Write a continuation of the Antonino Rocca biography below, starting after its last line, the section heading on his Capitol Wrestling Corporation/World Wide Wrestling Federation years.

Excerpt to read:
• • • •
Antonino Rocca (born Antonino Biasetton; 13 April 1921 – 15 March 1977) was an Italian Argentine professional wrestler. He tag teamed with partner Miguel Pérez. He was posthumously inducted into the WWE Hall of Fame as a member of the class of 1995 and the Wrestling Observer Newsletter Hall of Fame in 1996.

Professional wrestling career 
As a soccer and rugby player when he moved to Argentina before World War II, Rocca was known for his unique, acrobatic, off-the-ground, flying wrestling style. He began his American professional wrestling career in the late 1940s in Texas. He had been trained by former World Heavyweight Wrestling Champion Stanislaus Zbyszko in Argentina. In the early 1950s, he held two regionally recognized World Heavyweight Championships while still headlining nationwide, frequently in territories where other wrestlers were the recognized champions.

Capitol Wrestling Corporation/World Wide Wrestling Federation (1949–1976)
• • • •
Provided data:
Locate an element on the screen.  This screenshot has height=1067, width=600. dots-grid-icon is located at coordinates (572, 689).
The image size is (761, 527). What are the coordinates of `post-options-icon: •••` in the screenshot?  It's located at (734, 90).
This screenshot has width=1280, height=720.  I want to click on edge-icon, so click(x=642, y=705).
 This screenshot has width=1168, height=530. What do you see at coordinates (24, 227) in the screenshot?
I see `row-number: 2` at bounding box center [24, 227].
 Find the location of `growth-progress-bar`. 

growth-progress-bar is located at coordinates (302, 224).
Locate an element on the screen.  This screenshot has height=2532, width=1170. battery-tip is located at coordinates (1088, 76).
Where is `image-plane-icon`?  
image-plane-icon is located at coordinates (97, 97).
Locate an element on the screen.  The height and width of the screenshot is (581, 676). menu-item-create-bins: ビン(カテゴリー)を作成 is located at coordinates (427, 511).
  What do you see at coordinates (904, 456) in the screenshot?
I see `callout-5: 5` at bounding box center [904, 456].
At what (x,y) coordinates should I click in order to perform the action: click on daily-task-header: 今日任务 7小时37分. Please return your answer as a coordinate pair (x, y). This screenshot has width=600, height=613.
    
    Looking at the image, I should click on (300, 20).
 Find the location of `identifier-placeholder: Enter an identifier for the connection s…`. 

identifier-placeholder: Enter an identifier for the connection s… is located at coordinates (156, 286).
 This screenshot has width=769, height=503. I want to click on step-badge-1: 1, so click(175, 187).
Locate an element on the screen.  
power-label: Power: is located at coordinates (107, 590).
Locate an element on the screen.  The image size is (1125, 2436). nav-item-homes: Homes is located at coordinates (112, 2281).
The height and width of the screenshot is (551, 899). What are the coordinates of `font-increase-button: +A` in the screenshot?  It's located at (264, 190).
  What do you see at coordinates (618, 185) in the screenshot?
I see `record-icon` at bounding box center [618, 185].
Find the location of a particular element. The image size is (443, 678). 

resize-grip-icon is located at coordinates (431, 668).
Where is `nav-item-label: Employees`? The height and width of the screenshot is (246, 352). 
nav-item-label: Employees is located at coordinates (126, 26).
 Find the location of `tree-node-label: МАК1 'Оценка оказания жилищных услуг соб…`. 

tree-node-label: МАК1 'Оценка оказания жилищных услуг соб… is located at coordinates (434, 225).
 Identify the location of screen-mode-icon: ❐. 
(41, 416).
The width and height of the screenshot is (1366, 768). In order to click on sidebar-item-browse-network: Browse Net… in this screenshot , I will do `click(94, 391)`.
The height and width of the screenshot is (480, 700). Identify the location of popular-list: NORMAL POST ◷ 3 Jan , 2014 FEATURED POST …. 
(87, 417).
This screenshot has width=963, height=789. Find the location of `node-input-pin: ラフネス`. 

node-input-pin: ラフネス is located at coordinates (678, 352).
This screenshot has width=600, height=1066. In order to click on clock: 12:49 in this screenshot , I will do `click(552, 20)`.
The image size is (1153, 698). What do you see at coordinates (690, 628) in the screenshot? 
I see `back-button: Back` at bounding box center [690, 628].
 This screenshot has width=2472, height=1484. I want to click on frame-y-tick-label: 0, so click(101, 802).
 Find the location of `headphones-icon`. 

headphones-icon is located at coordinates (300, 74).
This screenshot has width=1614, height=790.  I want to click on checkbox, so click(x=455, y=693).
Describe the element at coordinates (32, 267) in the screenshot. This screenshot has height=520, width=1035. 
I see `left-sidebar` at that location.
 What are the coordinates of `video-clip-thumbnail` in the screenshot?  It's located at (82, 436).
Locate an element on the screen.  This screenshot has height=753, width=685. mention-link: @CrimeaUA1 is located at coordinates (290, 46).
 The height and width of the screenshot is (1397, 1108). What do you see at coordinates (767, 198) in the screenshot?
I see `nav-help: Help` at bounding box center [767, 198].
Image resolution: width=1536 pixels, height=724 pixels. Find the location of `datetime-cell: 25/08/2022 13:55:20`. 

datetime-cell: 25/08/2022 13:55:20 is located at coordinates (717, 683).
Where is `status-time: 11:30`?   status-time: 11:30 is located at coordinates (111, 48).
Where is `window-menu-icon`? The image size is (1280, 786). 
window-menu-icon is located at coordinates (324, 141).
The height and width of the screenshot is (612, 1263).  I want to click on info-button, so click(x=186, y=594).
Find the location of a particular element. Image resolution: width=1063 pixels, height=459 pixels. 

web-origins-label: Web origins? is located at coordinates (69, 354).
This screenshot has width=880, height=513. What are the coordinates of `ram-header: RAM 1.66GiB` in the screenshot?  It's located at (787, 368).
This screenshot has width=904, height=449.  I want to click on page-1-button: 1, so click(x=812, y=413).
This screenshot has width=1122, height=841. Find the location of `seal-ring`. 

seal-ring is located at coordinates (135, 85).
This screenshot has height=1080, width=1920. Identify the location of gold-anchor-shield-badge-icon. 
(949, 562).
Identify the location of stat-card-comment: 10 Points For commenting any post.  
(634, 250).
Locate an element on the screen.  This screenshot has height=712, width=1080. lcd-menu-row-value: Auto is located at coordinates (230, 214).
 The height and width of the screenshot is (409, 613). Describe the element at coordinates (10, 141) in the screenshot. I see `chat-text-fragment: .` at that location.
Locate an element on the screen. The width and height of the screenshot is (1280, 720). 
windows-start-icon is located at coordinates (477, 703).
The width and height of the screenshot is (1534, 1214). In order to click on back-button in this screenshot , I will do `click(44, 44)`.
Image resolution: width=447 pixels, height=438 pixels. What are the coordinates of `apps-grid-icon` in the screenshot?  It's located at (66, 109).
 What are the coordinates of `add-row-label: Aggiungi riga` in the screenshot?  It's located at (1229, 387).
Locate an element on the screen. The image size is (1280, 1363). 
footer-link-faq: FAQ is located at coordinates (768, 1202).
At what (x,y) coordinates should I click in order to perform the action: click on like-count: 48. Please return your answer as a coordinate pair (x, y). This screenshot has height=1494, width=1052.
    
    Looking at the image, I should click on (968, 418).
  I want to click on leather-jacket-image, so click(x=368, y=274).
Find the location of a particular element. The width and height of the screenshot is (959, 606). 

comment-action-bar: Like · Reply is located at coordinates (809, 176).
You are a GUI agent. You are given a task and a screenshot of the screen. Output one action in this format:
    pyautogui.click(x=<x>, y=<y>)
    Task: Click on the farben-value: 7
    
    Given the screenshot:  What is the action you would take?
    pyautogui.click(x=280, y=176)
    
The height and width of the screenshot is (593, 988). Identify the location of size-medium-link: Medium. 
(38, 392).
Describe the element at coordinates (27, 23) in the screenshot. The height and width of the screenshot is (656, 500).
• • • •
Result for this exercise:
In 1949, Rocca started wrestling in the New York City-area territory for Joseph Raymond "Toots" Mondt, and the Johnston family of promoters, which controlled wrestling at Madison Square Garden, and Mondt owned Rocca's exclusive contract. The territory had been one of the four largest-grossing areas up until the mid-1930s New York, and would later be run by Capitol Wrestling Corporation (CWC, now WWE).

Rocca later formed a tag team with Jose Miguel Pérez in 1957. Together, they captured the NWA World Tag Team Championship, which was the top tag team title used in the CWC, and like so many other titles, was a regional one. They were never defeated after winning this title, but the appellation was abandoned after about five years. 

In 1959-60, Rocca worked with Kola Kwariani and under Jack Pfefer, took effective control of the Garden's wrestling office. Kwariani had just broken away from his partnership with Vince McMahon, Sr. Rocca then set the post-World War II record for wrestling-attendance at Madison Square Garden's 49th–50th Street location, drawing 21,950 fans in a singles match against an obscure wrestler named "The Amazing Zuma", also known as "Argentina Zuma", on 2 January 1960, as reported in The New York Times.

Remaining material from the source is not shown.